The Legion wants an inquiry to establish why some 3,000 servicemen became ill after the war in 1991 with Iraq, and why so little was done to help them.
But the Ministry of Defence said it was keen to concentrate on four medical investigations into the problems and did not want to be distracted by having to prepare evidence for an inquiry.
"The immediate concern is for those who are ill, nearly 3,000, and some 30 have died already," he said.
"We are very concerned that the programmes to look at the cause of the illnesses that stem from their service in the Gulf War have not been pursued vigorously."
He said that in the early stages, politicians and officials had not been willing to accept there was a problem, and progress was still too slow.
"Certainly there were denials that there was a problem, there were denials about the use of organophosphates and certainly then, when there was some acceptance that people were falling ill, the tracing of medical records and the details of those records were just non-existent."
'Inquiry won't help'
But Armed Forces Minister John Spellar said a public inquiry was not the priority.
"Four scientific inquiries are working, and also liaising with the Americans on their work to actually get to the bottom of these illnesses," said Mr Spellar.
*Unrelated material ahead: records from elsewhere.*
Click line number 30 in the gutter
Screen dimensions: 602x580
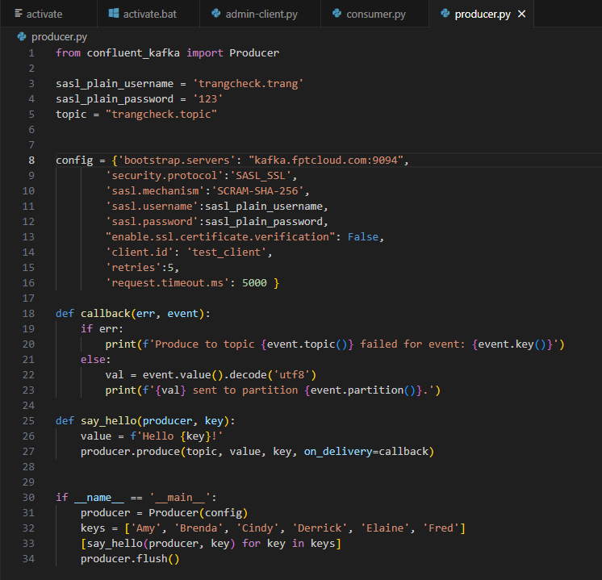(29, 498)
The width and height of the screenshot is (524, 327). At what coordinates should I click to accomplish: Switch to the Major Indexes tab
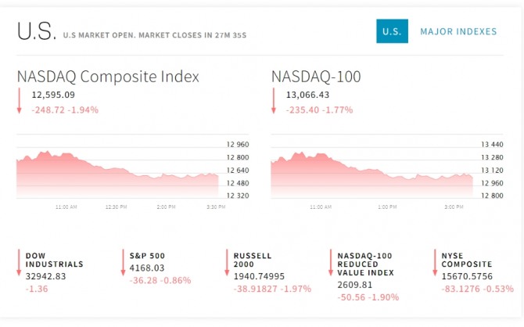pos(458,31)
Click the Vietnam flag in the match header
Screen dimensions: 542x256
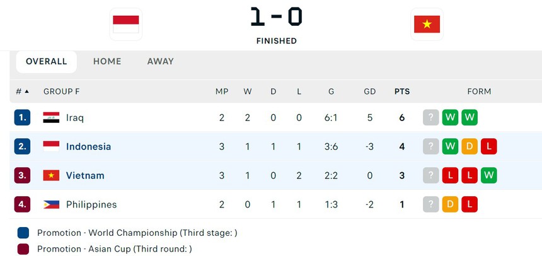tap(427, 25)
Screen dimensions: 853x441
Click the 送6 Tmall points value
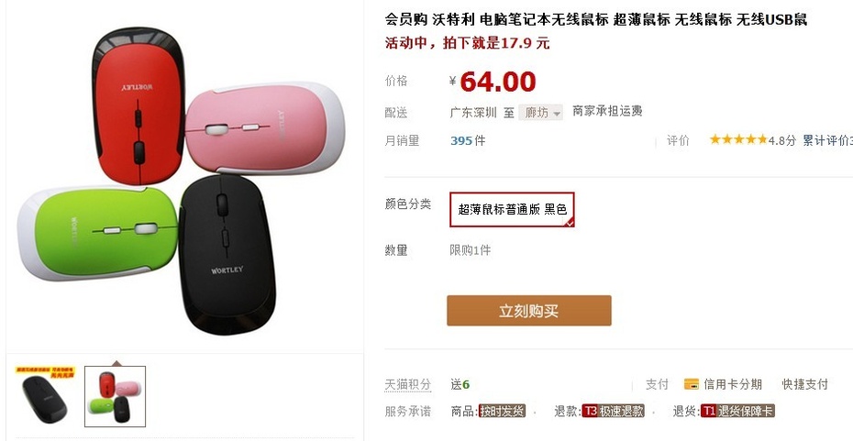(460, 384)
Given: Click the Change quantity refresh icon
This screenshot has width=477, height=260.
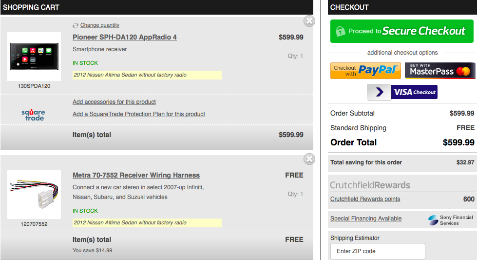Looking at the screenshot, I should pos(76,25).

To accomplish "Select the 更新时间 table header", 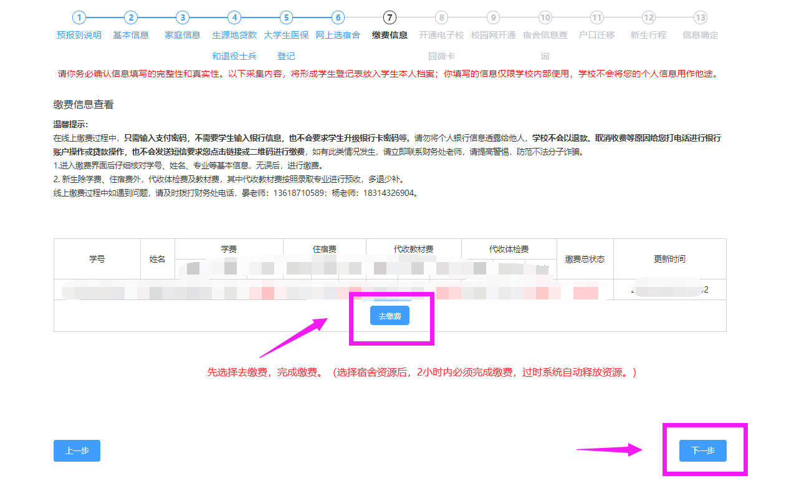I will pyautogui.click(x=669, y=259).
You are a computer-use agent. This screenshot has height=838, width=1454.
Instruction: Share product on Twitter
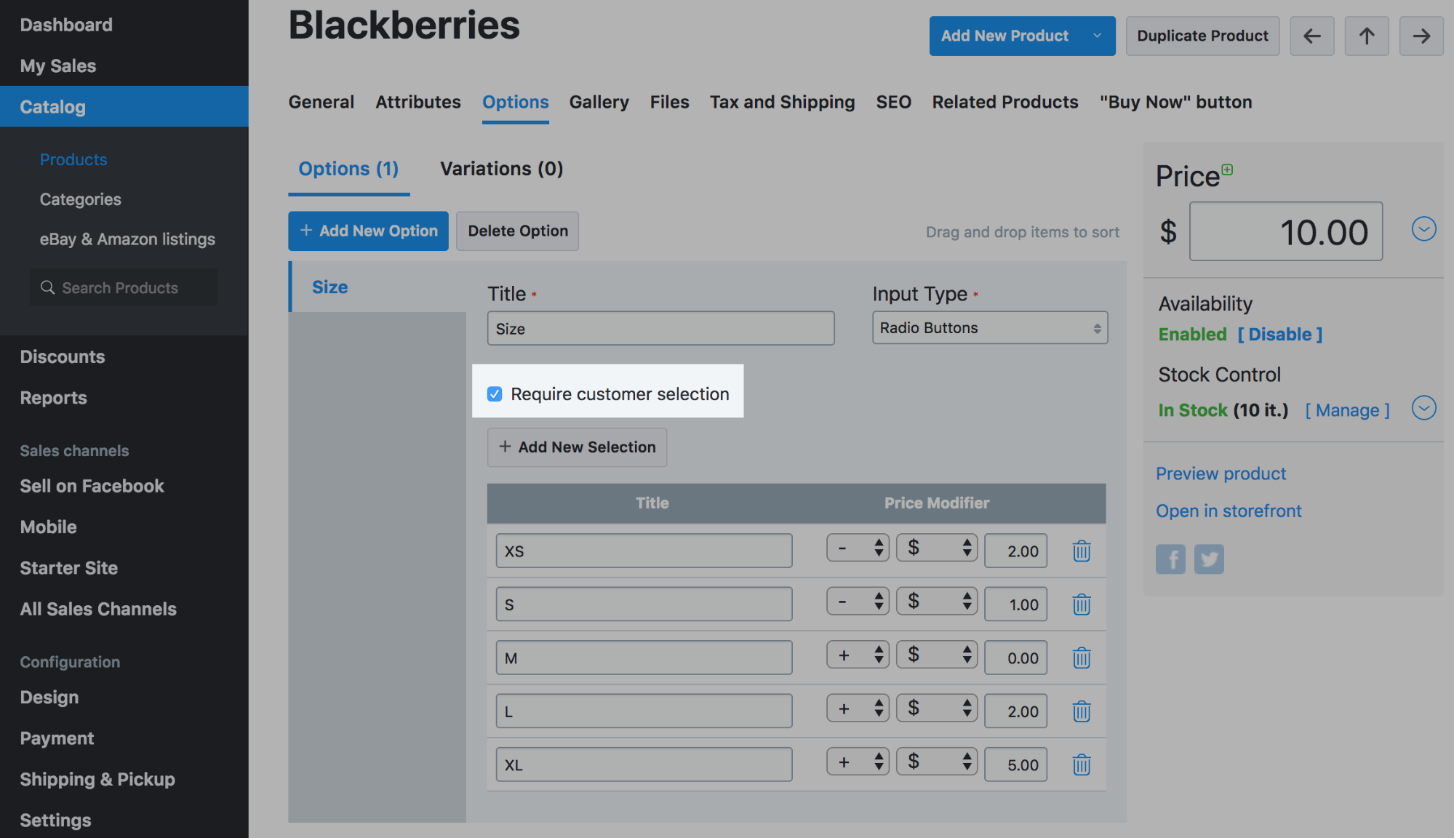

"What we have got to do is focus on what the actual causes of the illness are. Going back to what breakdown there was in the initial stages might be of interest, but I'm not sure that it really helps the Gulf veterans."
He suggested an inquiry at some point in the future might be more appropriate.
In a separate move an organisation representing hundreds of veterans suffering from so-called Gulf War Syndrome announced it had cut its ties with the MoD after accusing officials of "leaving old soldiers to die".
The National Gulf Veterans and Families Association said the decision followed claims that it was not worth testing for the extent of radiation poisoning in veterans.
Meanwhile a Labour MP campaigning against United Nations sanctions has arrived in Iraq at the end of a two-month road trek on a London bus.
George Galloway was greeted at the border with Jordan by a large gathering of Iraqi deputies and trade union leaders.